Secretárias das escolas de Florianópolis se recusam a voltar ao trabalho como terceirizadas  - Cidades - O Sol Diário

Educação03/02/2017 | 18h55Atualizada em 03/02/2017 | 20h27

Secretárias das escolas de Florianópolis se recusam a voltar ao trabalho como terceirizadas 

Profissionais reclamam que perderão benefícios e não poderão assinar documentos oficiais no regime terceirizado 

O impasse na rede municipal de ensino de Florianópolis continua. Nesta sexta-feira, o secretário de Educação se reuniu com as secretárias de escolas demitidas após a reforma administrativa. Maurício Pereira foi informado que as profissionais se recusam a voltar ao trabalho de forma terceirizada.

No dia 30 de janeiro, 21 secretárias foram exoneradas. Uma das leis do 'pacotão' aprovada na Câmara de Vereadores prevê que apenas funcionários de carreira poderiam seguir na função, e elas era contratadas como cargo comissionado – por indicação. O objetivo da prefeitura era valorizar profissionais da comunidade escolar. No entanto, há secretárias com décadas de casa e sem qualquer envolvimento político.

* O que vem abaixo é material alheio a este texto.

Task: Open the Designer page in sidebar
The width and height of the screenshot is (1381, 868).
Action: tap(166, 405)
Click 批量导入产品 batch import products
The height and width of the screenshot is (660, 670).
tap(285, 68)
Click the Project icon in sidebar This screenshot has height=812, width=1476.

— Eu já estou matriculando os filhos dos alunos que eu matriculei no passado — conta a secretária Mirian Olindina Goes, 46 anos, 23 deles na escola Padre João Alfredo Rohr, no Córrego Grande.

Ela reclama que, com a mudança de regime, o salário irá se manter o mesmo, R$ 1560, mas irá perder os planos de saúde e odontológico e o seguro de vida. Mas além desse prejuízo, há um problema burocrático.

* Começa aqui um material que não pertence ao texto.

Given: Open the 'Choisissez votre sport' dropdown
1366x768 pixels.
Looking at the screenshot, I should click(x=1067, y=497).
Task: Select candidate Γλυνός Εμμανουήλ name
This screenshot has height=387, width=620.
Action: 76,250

— Uma pessoa terceirizada não pode assinar documento público, já começa aí o erro deles. Eu sou a segunda pessoa a responder pela escola, então eu assino histórico, transferência, atestado de frequência — explica.

Outro ponto levantando pelas secretárias é com relação ao período de experiência. O medo delas é que, terminado o contrato de 3 meses, sejam demitidas novamente.

No final da tarde, Maurício Pereira se reuniu com o prefeito Gean Loureiro para resolver a situação. Conforme o secretário, três dos 21 casos já foram resolvidos. E na segunda-feira será tomada uma decisão final.

— Uma desistiu. Outras duas vagas já foi definido pelas escolas que serão preenchidas função gratificada por indicação do diretor. E as profissionais que optarem por serem contratadas como terceirizada, é só procurar a Secretaria que a vaga está garantida.

As escolas municipais de Florianópolis estão fechadas. A prefeitura alterou o período de matrículas para 06 a 10 de fevereiro. Mas segundo a Secretaria de Educação, não há relação entre a mudança do prazo e as demissões.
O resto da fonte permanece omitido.